According to Tiffany, who has this down to a science, gathering her coupons takes her no more than 30 minutes a week and she never pays for staple items. Let that sink in for a moment: The woman never buys paper towels, toilet paper, or mustard. With her grocery bill whittled down to 50 percent of what it used to be, she can focus her spending on organic produce and dairy and local meat and seafood.
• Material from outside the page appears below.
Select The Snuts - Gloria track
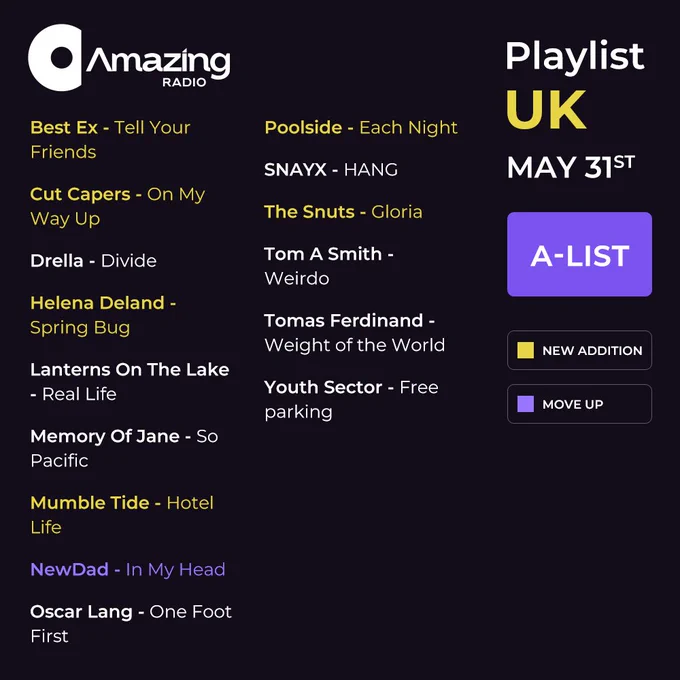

The secret is in knowing your local store's coupon policies, stocking up on staple items when they're on sale, and doing just a little bit of legwork. Check out Tiffany's five tips to couponing below:
1. Study your store’s circular. It probably comes to your house (it may be one of those annoying pieces of mail that you usually toss--don't!), or look it up online, but find out what’s on sale that week. Those are the items that you want to stock up on! Don’t be afraid to buy four or more of an item that you know that you use. You don’t have to be as intensely motivated as the people on Extreme Couponing, but do keep a decent stockpile of nonperishable goods that you use. The more you study the store’s circular, the more familiar you’ll get with a good versus great sale price.
2. Find coupons and use them. You can find coupons at sites like coupons.com or on a manufacturer’s website. Get the Sunday paper where you can find inserts filled with coupons (RedPlum and SmartSource). Also, don't be brand specific if you don’t need to be. You’ll find more coupons for more items if you broaden your search.
3. Sale item + coupon = great savings. That’s the gist of it. There are a variety of ways to save, but essentially you are looking for an item in the store circular and finding a coupon for that item. For example: Pasta is on sale for $1, you have a coupon for that exact manufacturer’s pasta for $1. You just got the pasta for free! Bonus: Find four of those coupons and get four of them for free. Also, make sure you are a store award member.
4. Research your store’s coupon policy. Many stores double or triple a manufacturer’s coupon amount up to $1. Therefore a $.75 coupon is really worth $1.50, a $.50 coupon is worth $1.00, but a $1 coupon is always worth $1.